Problem: Give the listing again exactly as written.

Given information:

--------------------------------------------------

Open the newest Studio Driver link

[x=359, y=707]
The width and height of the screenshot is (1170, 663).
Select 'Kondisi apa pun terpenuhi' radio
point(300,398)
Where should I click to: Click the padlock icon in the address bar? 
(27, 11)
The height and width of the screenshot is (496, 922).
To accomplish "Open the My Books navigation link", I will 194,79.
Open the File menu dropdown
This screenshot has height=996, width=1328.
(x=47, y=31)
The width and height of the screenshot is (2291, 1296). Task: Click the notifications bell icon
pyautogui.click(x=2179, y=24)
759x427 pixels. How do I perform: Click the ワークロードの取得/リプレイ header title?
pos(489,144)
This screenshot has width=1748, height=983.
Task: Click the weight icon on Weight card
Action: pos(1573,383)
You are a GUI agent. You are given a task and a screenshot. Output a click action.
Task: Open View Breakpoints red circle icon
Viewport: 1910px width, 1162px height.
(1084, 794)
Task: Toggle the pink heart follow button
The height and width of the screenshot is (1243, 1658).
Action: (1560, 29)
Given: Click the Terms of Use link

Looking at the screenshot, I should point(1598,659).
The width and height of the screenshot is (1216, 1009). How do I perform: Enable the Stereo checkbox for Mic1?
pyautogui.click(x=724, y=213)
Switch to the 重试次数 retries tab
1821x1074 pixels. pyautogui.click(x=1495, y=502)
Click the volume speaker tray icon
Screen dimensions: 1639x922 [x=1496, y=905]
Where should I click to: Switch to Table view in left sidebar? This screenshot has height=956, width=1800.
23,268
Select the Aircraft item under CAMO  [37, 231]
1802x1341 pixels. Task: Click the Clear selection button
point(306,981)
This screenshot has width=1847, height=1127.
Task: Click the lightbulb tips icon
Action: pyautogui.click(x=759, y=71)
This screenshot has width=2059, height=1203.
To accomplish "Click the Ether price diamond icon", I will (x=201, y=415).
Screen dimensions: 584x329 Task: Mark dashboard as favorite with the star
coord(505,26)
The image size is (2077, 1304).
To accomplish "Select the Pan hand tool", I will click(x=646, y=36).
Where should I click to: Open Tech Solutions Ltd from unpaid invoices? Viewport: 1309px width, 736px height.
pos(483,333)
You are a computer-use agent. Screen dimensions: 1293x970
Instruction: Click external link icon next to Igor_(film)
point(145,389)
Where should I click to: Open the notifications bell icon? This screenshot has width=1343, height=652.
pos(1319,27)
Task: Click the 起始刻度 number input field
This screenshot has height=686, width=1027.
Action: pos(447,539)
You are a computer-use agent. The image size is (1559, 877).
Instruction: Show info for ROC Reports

--------------------------------------------------

Exercise result:
Open the newest Studio Driver link

[x=359, y=707]
The width and height of the screenshot is (1170, 663).
Select 'Kondisi apa pun terpenuhi' radio
point(300,398)
Where should I click to: Click the padlock icon in the address bar? 
(27, 11)
The height and width of the screenshot is (496, 922).
To accomplish "Open the My Books navigation link", I will 194,79.
Open the File menu dropdown
This screenshot has height=996, width=1328.
(x=47, y=31)
The width and height of the screenshot is (2291, 1296). Task: Click the notifications bell icon
pyautogui.click(x=2179, y=24)
759x427 pixels. How do I perform: Click the ワークロードの取得/リプレイ header title?
pos(489,144)
This screenshot has width=1748, height=983.
Task: Click the weight icon on Weight card
Action: pos(1573,383)
You are a GUI agent. You are given a task and a screenshot. Output a click action.
Task: Open View Breakpoints red circle icon
Viewport: 1910px width, 1162px height.
(1084, 794)
Task: Toggle the pink heart follow button
The height and width of the screenshot is (1243, 1658).
Action: (1560, 29)
Given: Click the Terms of Use link

Looking at the screenshot, I should point(1598,659).
The width and height of the screenshot is (1216, 1009). How do I perform: Enable the Stereo checkbox for Mic1?
pyautogui.click(x=724, y=213)
Switch to the 重试次数 retries tab
1821x1074 pixels. pyautogui.click(x=1495, y=502)
Click the volume speaker tray icon
Screen dimensions: 1639x922 [x=1496, y=905]
Where should I click to: Switch to Table view in left sidebar? This screenshot has height=956, width=1800.
23,268
Select the Aircraft item under CAMO  [37, 231]
1802x1341 pixels. Task: Click the Clear selection button
point(306,981)
This screenshot has width=1847, height=1127.
Task: Click the lightbulb tips icon
Action: pyautogui.click(x=759, y=71)
This screenshot has width=2059, height=1203.
To accomplish "Click the Ether price diamond icon", I will (x=201, y=415).
Screen dimensions: 584x329 Task: Mark dashboard as favorite with the star
coord(505,26)
The image size is (2077, 1304).
To accomplish "Select the Pan hand tool", I will click(x=646, y=36).
Where should I click to: Open Tech Solutions Ltd from unpaid invoices? Viewport: 1309px width, 736px height.
pos(483,333)
You are a computer-use agent. Screen dimensions: 1293x970
Instruction: Click external link icon next to Igor_(film)
point(145,389)
Where should I click to: Open the notifications bell icon? This screenshot has width=1343, height=652.
pos(1319,27)
Task: Click the 起始刻度 number input field
This screenshot has height=686, width=1027.
Action: pos(447,539)
You are a computer-use agent. The image size is (1559, 877).
Instruction: Show info for ROC Reports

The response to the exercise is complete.